An application method is based on the self-powered system oriented memory-accounting integrated processing architecture of claim 1, the application method comprising the steps of:
Step 1: based on STT-MRAM, a reconfigurable in-memory processing architecture oriented to self-power supply scene is designed to support the efficient operation of a binary neural network;
Step 2: the binary convolutional calculation can be realized by different logic combinations, and the binary neural network convolutional calculation is mapped to a hardware platform;
Step 3: the method is optimized by adaptive software to adapt to the fluctuation of energy so as to utilize the energy as much as possible.

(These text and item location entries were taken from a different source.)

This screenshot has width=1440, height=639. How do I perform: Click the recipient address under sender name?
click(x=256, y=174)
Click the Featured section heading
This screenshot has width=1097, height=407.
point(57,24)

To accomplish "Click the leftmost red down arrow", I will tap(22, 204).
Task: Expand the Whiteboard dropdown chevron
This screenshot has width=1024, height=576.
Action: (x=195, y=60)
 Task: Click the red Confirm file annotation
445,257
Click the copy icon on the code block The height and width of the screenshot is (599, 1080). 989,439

In the above scheme, firstly, a memory computing architecture is adopted to realize efficient binary neural network computing, and for an accelerator module, a spin transfer torque-magnetic random access memory STT-MRAM based memory processing platform is adopted, as shown in fig. 4, the platform realizes the principle of and, or, non-and exclusive-or logic, each 1T1MTJ cell can execute a single logic operation, wherein the and, or, non-and exclusive-or logic can realize conversion between different logics through a control signal C, the STT-MRAM array architecture of the hardware platform is formed by a plurality of 1T1MTJ cells, the array has reconfigurability, and the plurality of 1T1MTJ cells can be combined to realize more complex logic operation through configuring the array.

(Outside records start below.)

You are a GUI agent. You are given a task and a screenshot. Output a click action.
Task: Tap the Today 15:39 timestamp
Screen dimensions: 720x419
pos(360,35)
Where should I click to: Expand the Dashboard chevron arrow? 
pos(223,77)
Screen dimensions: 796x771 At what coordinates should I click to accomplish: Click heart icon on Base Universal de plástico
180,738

In a preferred embodiment, in the step 2, the mapping manner between the binary neural network and the hardware platform includes the following steps:
Step 2.1: according to the reconfigurability of the hardware architecture, the multiplication and addition operation of the binary neural network is completed by adopting XOR, XNOR and AND or NOT combination logic;
step 2.2: obtaining different mapping modes of binary neural network calculation mapping to a hardware architecture;
step 2.3: different system power consumption is corresponding to the adopted mapping mode, and a basis is provided for offline modeling of the self-adaptive software optimization method.

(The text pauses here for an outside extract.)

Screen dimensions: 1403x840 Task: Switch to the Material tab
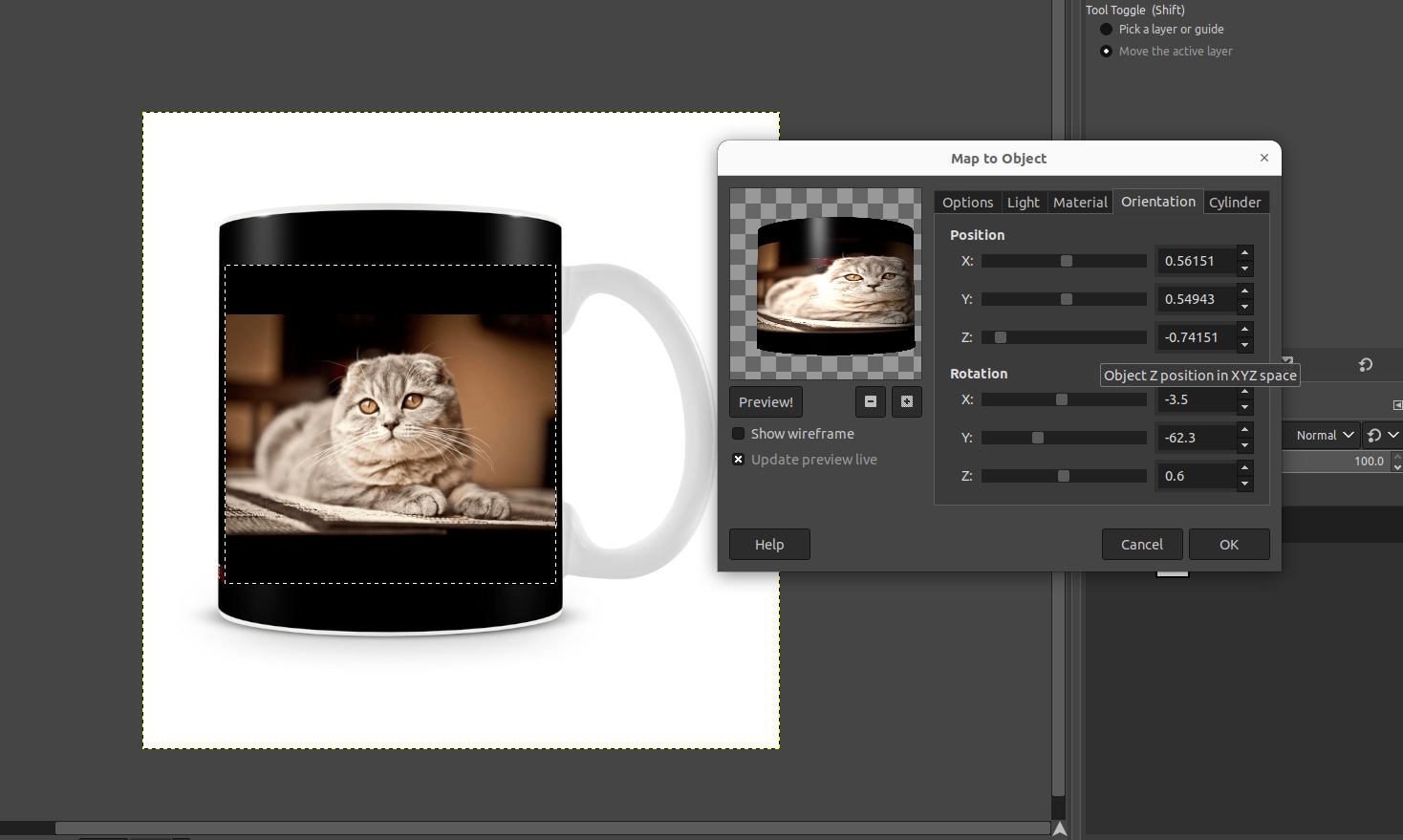click(x=1080, y=203)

In the above scheme, since the convolution calculation of the binary neural network can be implemented by exclusive or, each 1T1MTJ cell of the accelerator module used supports exclusive or, and or and not logic, there are multiple mapping modes of the convolution calculation of the binary neural network, as shown in fig. 5, three mapping modes are implemented, the first mapping mode directly maps the calculation to the first column, and each cell of the column supports exclusive or logic; the second type is exclusive-or nor, and columns 2 to 6 are combinational logic for realizing exclusive-or logic; the third is to exclusive-or nor, and columns N-7 to N are combinational logic to implement exclusive-or logic.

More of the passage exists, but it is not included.